◆ To do
Repeat exactly, and only, the lines below starting at the line that contains "2 liên quan (1288, 1545)" and ending at the line that contains "lịch vạn niên (668, 1929)", inclusive of both.
+++ Data to use
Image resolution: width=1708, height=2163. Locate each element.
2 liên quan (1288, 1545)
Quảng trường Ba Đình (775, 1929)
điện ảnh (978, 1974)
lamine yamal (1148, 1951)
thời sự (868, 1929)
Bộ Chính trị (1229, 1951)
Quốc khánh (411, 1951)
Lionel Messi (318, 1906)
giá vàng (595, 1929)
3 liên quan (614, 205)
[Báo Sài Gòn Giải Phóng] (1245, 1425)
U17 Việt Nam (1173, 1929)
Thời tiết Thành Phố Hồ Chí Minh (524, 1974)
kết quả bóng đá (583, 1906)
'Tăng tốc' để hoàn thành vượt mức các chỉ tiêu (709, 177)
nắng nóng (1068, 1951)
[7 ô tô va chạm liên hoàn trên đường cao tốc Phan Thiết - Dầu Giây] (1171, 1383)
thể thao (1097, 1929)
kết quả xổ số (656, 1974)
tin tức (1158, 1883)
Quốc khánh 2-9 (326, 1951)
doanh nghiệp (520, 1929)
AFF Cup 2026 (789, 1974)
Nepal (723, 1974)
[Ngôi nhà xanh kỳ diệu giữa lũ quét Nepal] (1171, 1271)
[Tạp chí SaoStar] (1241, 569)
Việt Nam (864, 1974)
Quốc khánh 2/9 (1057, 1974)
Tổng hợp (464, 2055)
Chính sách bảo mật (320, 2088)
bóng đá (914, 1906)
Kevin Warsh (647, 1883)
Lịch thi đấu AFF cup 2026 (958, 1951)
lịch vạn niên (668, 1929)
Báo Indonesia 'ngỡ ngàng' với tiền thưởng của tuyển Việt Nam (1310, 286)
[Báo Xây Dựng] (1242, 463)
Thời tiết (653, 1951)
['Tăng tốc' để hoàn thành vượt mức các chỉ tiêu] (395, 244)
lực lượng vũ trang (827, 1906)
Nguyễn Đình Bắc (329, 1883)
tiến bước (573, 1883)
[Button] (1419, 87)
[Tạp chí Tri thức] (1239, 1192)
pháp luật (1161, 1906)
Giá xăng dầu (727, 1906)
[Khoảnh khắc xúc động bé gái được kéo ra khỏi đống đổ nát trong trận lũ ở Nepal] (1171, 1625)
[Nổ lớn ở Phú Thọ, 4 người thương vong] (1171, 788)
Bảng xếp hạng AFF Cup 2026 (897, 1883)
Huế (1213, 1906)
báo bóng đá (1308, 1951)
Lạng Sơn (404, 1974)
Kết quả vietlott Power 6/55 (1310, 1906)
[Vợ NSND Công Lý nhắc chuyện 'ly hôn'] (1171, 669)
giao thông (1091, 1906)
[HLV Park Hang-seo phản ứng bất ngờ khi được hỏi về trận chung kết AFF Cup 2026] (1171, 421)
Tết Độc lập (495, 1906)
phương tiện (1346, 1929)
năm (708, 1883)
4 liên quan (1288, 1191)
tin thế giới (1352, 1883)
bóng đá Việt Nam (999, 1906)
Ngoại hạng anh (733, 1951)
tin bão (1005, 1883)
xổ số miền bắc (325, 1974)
++++++
◆ Answer section
2 liên quan (1288, 1545)
Quảng trường Ba Đình (775, 1929)
điện ảnh (978, 1974)
lamine yamal (1148, 1951)
thời sự (868, 1929)
Bộ Chính trị (1229, 1951)
Quốc khánh (411, 1951)
Lionel Messi (318, 1906)
giá vàng (595, 1929)
3 liên quan (614, 205)
[Báo Sài Gòn Giải Phóng] (1245, 1425)
U17 Việt Nam (1173, 1929)
Thời tiết Thành Phố Hồ Chí Minh (524, 1974)
kết quả bóng đá (583, 1906)
'Tăng tốc' để hoàn thành vượt mức các chỉ tiêu (709, 177)
nắng nóng (1068, 1951)
[7 ô tô va chạm liên hoàn trên đường cao tốc Phan Thiết - Dầu Giây] (1171, 1383)
thể thao (1097, 1929)
kết quả xổ số (656, 1974)
tin tức (1158, 1883)
Quốc khánh 2-9 (326, 1951)
doanh nghiệp (520, 1929)
AFF Cup 2026 (789, 1974)
Nepal (723, 1974)
[Ngôi nhà xanh kỳ diệu giữa lũ quét Nepal] (1171, 1271)
[Tạp chí SaoStar] (1241, 569)
Việt Nam (864, 1974)
Quốc khánh 2/9 (1057, 1974)
Tổng hợp (464, 2055)
Chính sách bảo mật (320, 2088)
bóng đá (914, 1906)
Kevin Warsh (647, 1883)
Lịch thi đấu AFF cup 2026 (958, 1951)
lịch vạn niên (668, 1929)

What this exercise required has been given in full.